Google Beats the Street in Q4 with Rising Profit, Sales

 
 
By Clint Boulton  |  Posted 2010-01-21
 
 
 

Google's fourth-quarter earnings and sales trumped analysts' expectations Jan. 21, with the search engine reporting a fourth-quarter 2009 profit of $1.97 billion, or $6.13 a share.

The profit hike for the fourth quarter of 2009 was roughly five times that of the same quarter one year ago, when Google tallied $382 million on earnings of $1.21. Excluding stock-based compensation, Google garnered an EPS of $6.79 on sales of $4.95 billion. Wall Street analysts had expected Google to report sales of $4.9 billion on EPS of $6.50.

Google CEO Eric Schmidt championed Google's business model at a time when online advertising dollars are scarce owing to the recession.

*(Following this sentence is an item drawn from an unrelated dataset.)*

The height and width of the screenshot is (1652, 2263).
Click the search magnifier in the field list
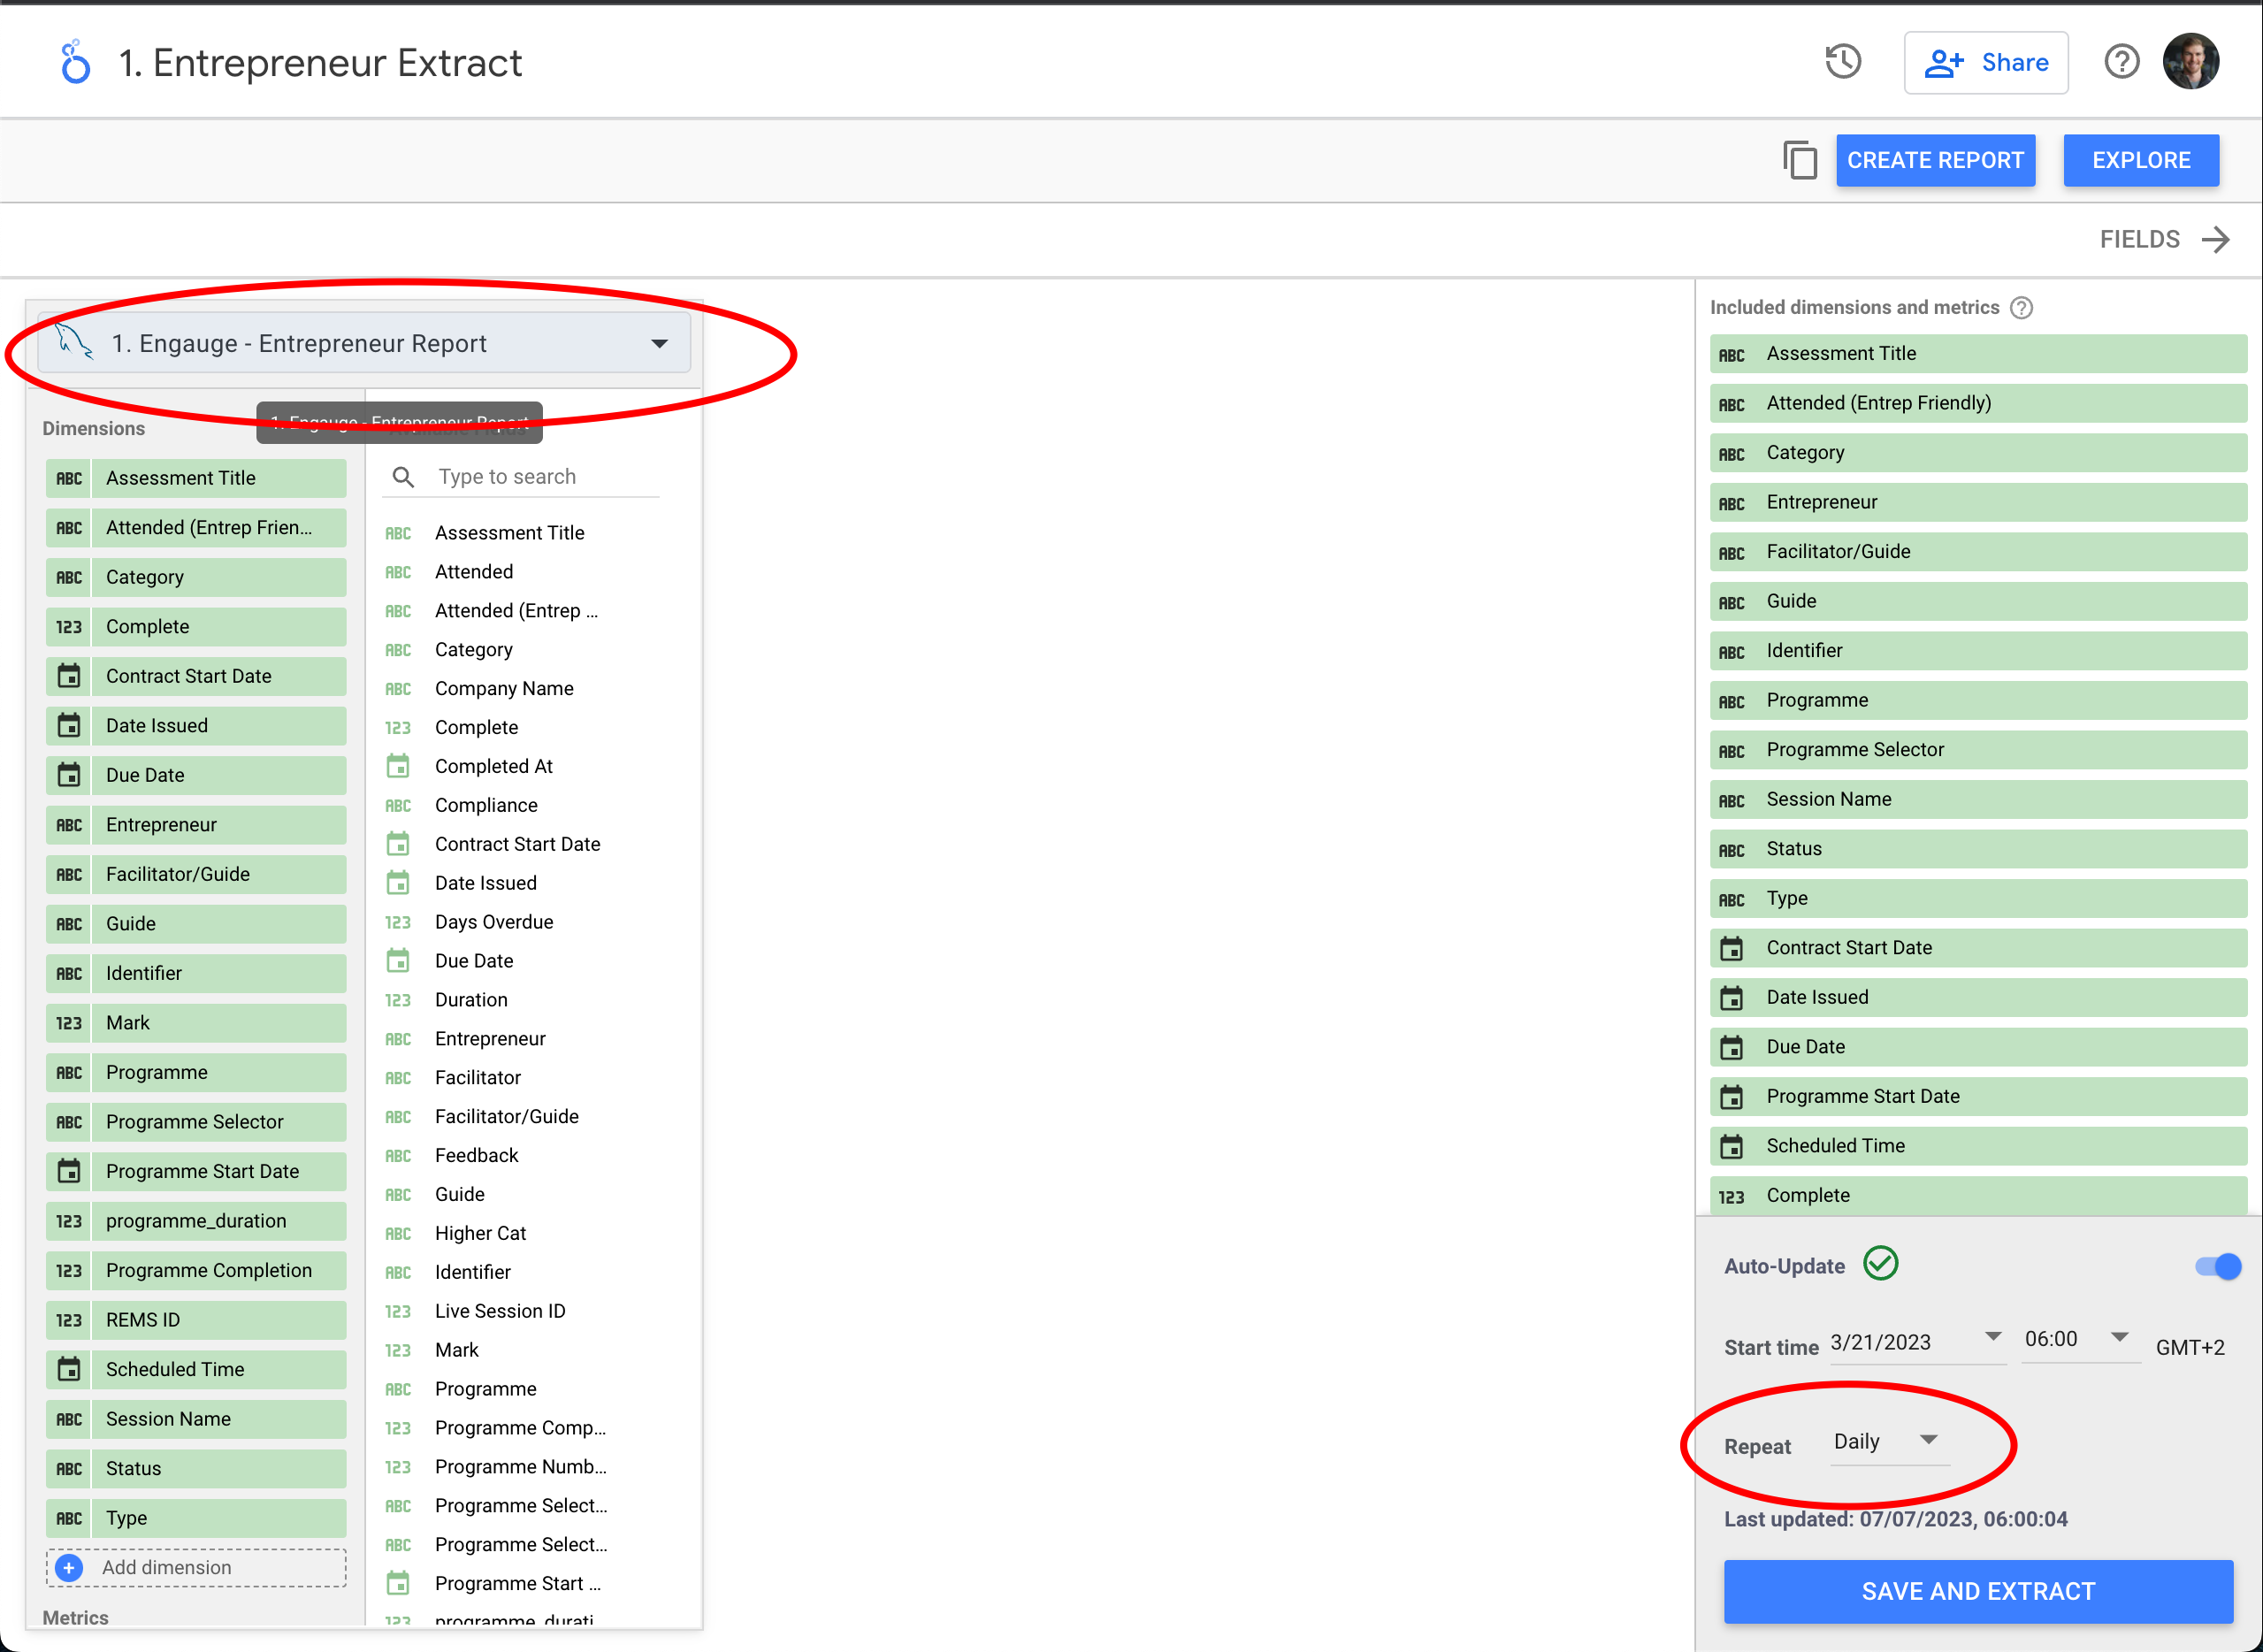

"We're optimistic about the future as a result," Schmidt said on an earnings conference call. "The digital economy continues to grow very rapidly. Specifically, we're moving literally eyeballs and advertising online."

Schmidt also talked about Google's future investments, noting that people were the primary investment, particularly top-notch computer engineers, programmers and researchers.

Google will continue to emphasize innovation in search in 2010, just a month after launching its first foray into indexing real-time content from Twitter, Facebook, MySpace, news publications and blogs. Schmidt called this launch "very successful."

Google also added 550 search quality enhancements, including a recent push to emphasize synonyms in search results to distinguish between words and acronyms that have many meanings.

Google's mobile search traffic increased by five times in the past two years, buoyed by strong sales of devices based on Google's Android mobile operating system.

Specifically, Schmidt pointed to the Motorola Droid Google launched with the help of a $100 million ad campaign from wireless carrier Verizon Wireless in November 2009.

Google also has high hopes for the Nexus One smartphone, which Google launched Jan. 5 through its new online Webstore. "The Droid and Nexus One show the power of the Android approach," Schmidt said.

However, the Nexus One has been plagued by T-Mobile 3G service issues and concerns about the high cost of the unsubsidized phone and steep early termination charges.  

The smartphone, based on Android 2.1, sold only 20,000 units in its first week, according to Flurry. Moreover, Google's recent brouhaha with China, which it is threatening to exit after a hack attack on its Gmail accounts, has caused greater uncertainty over Android's viability in that country.

Looking forward in 2010, Schmidt pointed to commerce and social initiatives, and hinted that Google could make acquisitions in any number of areas after ramping up its acquisition strategy. Google bid to buy On2 Technologies, Recaptcha, AdMob, Gizmo5, Teracent and AppJet in 2009.

Schmidt said to expect Google to continue acquiring a company per month, mostly on the small side, in 2010. The company reportedly almost acquired Yelp and is said to be eyeing real-estate-related properties such as Trulia as it seeks to expand its location and commerce-related search.

In other financial facts, Google said its traffic acquisition costs-the portion of revenues that Google shares with its ad partners-accounted for 27 percent of Google's revenues in the fourth quarter, totaling $1.72 billion.

Paid clicks for ads served on Google sites and those of its AdSense partners increased 13 percent from fourth-quarter 2008 and 9 percent over third-quarter 2009.

Google has $24.5 billion in cash. The company employed 19,835 full-time employees through Dec. 31, 2009, up from 19,665 full-time employees through Sept. 30, 2009.